• What you will do
Output, without any change, the listing below from its opening line up to and including the line with "Image resolution: width=1568".
"""
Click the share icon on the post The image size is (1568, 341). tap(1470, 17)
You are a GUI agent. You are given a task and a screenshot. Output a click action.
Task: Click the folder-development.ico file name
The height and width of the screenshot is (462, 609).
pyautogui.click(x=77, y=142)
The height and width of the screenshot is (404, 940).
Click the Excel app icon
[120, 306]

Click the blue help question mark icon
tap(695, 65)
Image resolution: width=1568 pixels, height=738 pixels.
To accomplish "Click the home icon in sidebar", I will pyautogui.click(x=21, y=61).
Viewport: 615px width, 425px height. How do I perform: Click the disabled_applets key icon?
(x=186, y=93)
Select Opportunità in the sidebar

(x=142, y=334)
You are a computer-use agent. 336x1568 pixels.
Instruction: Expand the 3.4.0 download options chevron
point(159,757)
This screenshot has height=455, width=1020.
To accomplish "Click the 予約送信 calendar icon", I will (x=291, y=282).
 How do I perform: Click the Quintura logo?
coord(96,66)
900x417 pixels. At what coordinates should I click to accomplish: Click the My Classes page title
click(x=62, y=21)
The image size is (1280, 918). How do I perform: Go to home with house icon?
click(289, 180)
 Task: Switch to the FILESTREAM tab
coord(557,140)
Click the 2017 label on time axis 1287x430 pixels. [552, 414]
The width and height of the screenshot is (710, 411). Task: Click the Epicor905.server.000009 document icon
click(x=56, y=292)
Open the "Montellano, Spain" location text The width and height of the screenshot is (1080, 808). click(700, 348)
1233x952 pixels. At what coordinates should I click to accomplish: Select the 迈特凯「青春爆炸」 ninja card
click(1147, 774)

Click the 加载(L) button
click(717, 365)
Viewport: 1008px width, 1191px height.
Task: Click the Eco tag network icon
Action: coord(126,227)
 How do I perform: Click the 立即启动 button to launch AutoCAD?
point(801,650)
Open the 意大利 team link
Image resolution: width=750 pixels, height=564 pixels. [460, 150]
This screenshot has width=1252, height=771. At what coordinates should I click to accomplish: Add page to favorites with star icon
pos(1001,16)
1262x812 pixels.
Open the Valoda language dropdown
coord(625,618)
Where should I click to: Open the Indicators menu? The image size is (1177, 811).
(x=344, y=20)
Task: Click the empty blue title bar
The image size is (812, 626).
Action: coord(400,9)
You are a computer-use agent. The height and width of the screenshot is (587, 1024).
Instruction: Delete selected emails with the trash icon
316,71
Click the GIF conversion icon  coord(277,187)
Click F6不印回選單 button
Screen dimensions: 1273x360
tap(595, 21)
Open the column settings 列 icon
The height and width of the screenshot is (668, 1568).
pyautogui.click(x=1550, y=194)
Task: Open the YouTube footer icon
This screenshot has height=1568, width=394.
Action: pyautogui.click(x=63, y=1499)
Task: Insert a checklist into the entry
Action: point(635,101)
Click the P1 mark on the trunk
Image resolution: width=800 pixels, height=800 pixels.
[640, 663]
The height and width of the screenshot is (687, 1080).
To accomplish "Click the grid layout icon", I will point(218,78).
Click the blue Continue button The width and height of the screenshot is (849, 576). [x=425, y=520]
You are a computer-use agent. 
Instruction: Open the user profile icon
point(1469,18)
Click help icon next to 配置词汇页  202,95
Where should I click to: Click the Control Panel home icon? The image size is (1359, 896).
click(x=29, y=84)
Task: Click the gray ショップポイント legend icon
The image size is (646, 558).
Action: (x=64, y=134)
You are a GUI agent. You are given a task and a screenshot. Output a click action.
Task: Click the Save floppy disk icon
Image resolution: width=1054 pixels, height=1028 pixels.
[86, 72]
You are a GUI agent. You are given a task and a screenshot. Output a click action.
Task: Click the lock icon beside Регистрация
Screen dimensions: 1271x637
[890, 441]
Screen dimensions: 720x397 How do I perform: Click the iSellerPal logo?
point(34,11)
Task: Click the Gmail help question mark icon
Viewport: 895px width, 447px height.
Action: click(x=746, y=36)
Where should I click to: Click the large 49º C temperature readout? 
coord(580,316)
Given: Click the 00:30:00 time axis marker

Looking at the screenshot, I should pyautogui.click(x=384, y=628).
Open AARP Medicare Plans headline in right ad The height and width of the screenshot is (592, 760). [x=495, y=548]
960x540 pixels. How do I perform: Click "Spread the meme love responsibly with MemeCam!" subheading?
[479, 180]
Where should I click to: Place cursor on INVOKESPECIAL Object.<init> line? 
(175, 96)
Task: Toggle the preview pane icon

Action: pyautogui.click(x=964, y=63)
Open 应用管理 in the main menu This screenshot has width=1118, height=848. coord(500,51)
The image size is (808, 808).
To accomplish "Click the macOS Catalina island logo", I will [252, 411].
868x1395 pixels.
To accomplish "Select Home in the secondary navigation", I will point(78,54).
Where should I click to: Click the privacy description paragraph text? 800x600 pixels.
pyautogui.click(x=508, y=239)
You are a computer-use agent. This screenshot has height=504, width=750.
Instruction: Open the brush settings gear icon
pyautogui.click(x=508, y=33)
"""
• Your solution
Click the share icon on the post The image size is (1568, 341). tap(1470, 17)
You are a GUI agent. You are given a task and a screenshot. Output a click action.
Task: Click the folder-development.ico file name
The height and width of the screenshot is (462, 609).
pyautogui.click(x=77, y=142)
The height and width of the screenshot is (404, 940).
Click the Excel app icon
[120, 306]

Click the blue help question mark icon
tap(695, 65)
Image resolution: width=1568 pixels, height=738 pixels.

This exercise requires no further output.